What the exercise asks => Beginning with the line that contains "Viewport: 791px width, 626px height.", reproduce the remaining lines of the material exactly, up to and including the last one, but no pictures.

Material to process =>
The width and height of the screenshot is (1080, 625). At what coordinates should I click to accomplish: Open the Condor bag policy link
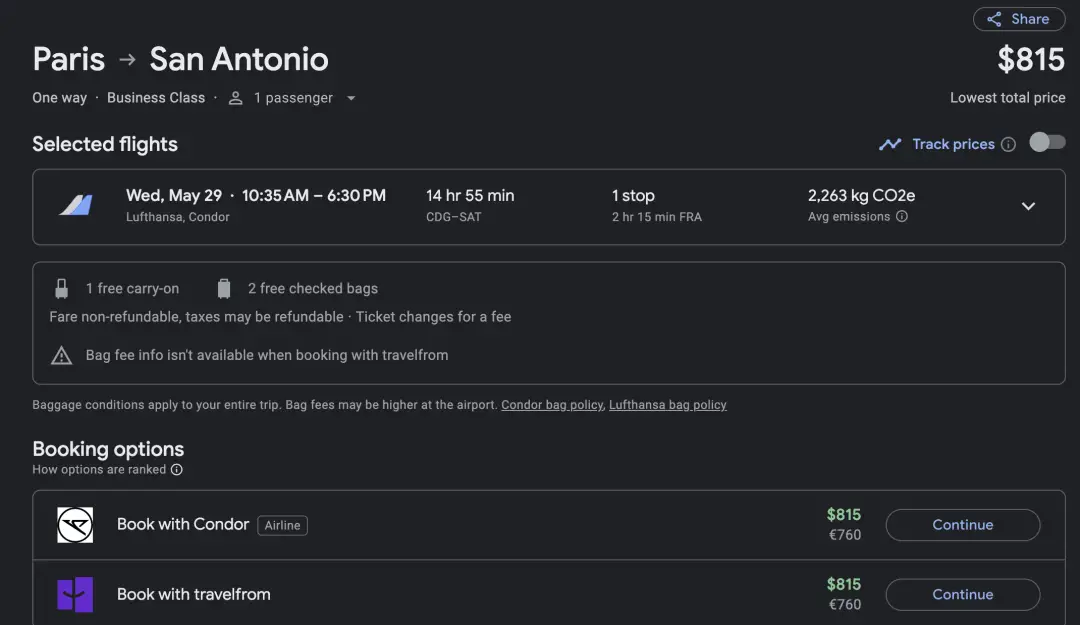coord(552,405)
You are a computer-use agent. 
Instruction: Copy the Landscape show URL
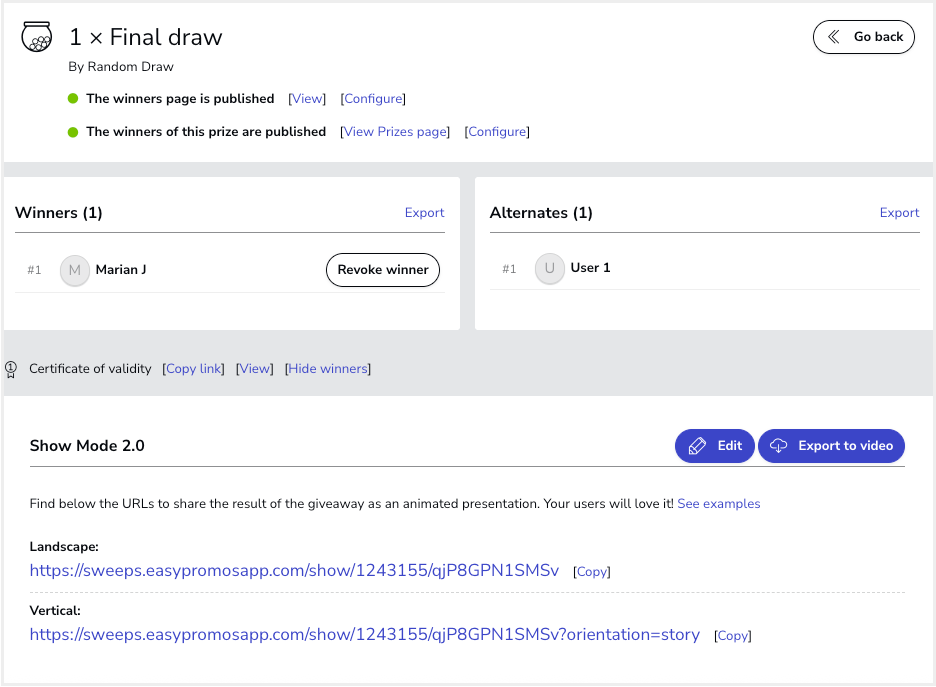(x=592, y=572)
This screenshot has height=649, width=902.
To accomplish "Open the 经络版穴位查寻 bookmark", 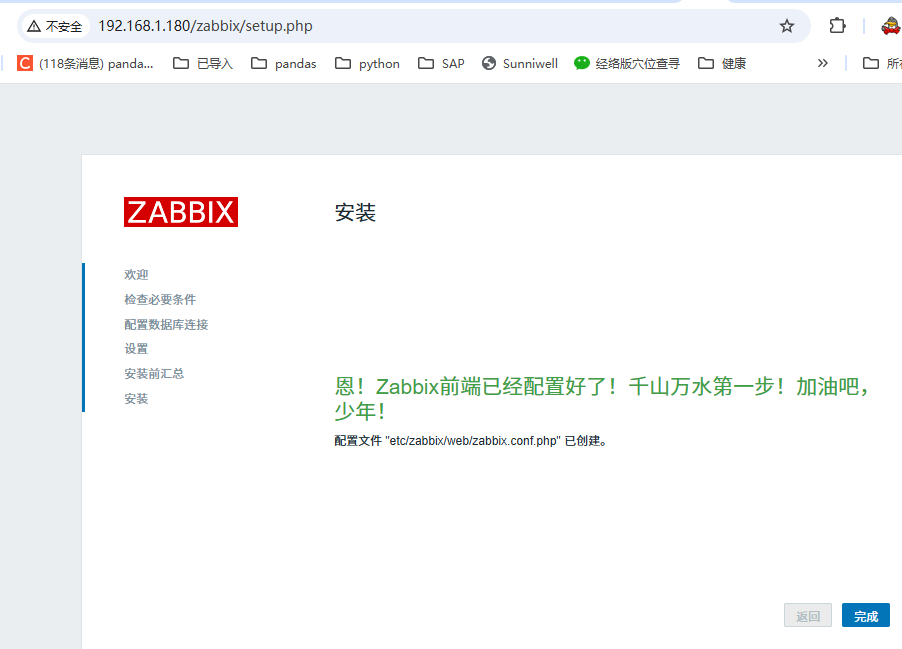I will (627, 63).
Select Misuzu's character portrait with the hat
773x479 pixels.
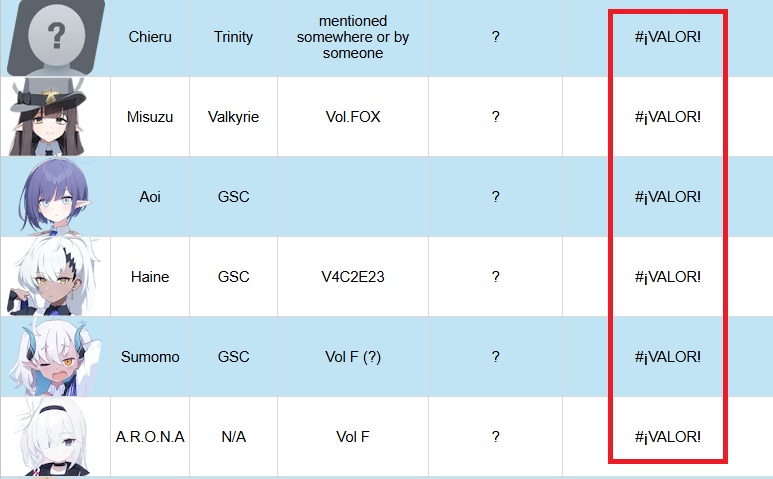pyautogui.click(x=49, y=117)

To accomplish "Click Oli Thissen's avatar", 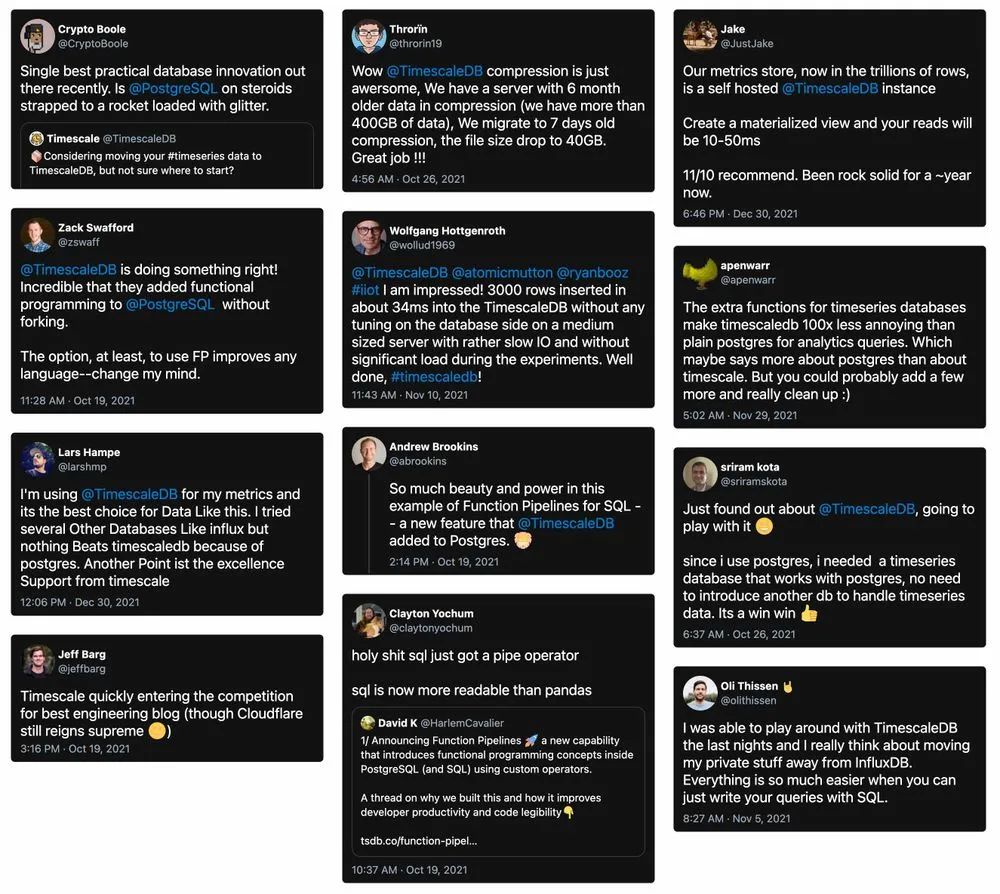I will [700, 693].
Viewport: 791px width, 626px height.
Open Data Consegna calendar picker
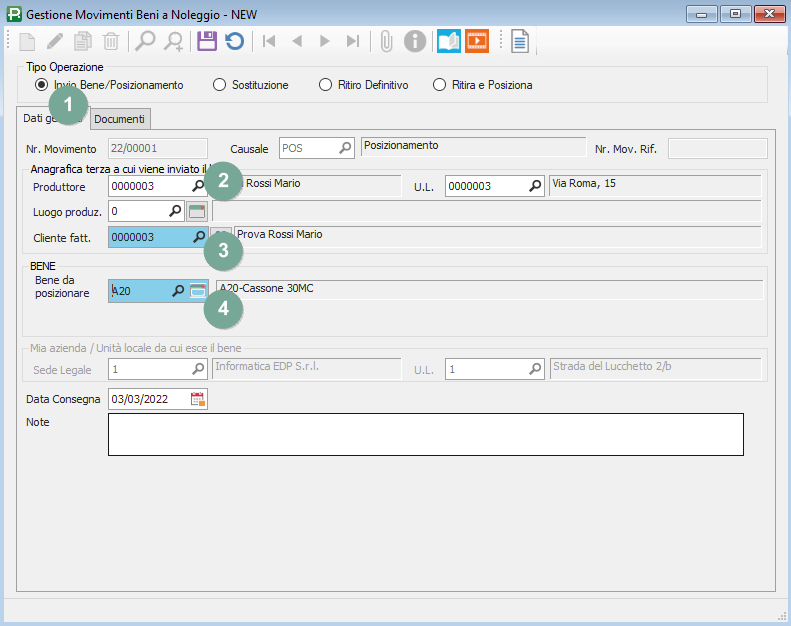click(x=198, y=399)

Solution below =>
Viewport: 791px width, 626px height.
Open Data Consegna calendar picker
click(x=198, y=399)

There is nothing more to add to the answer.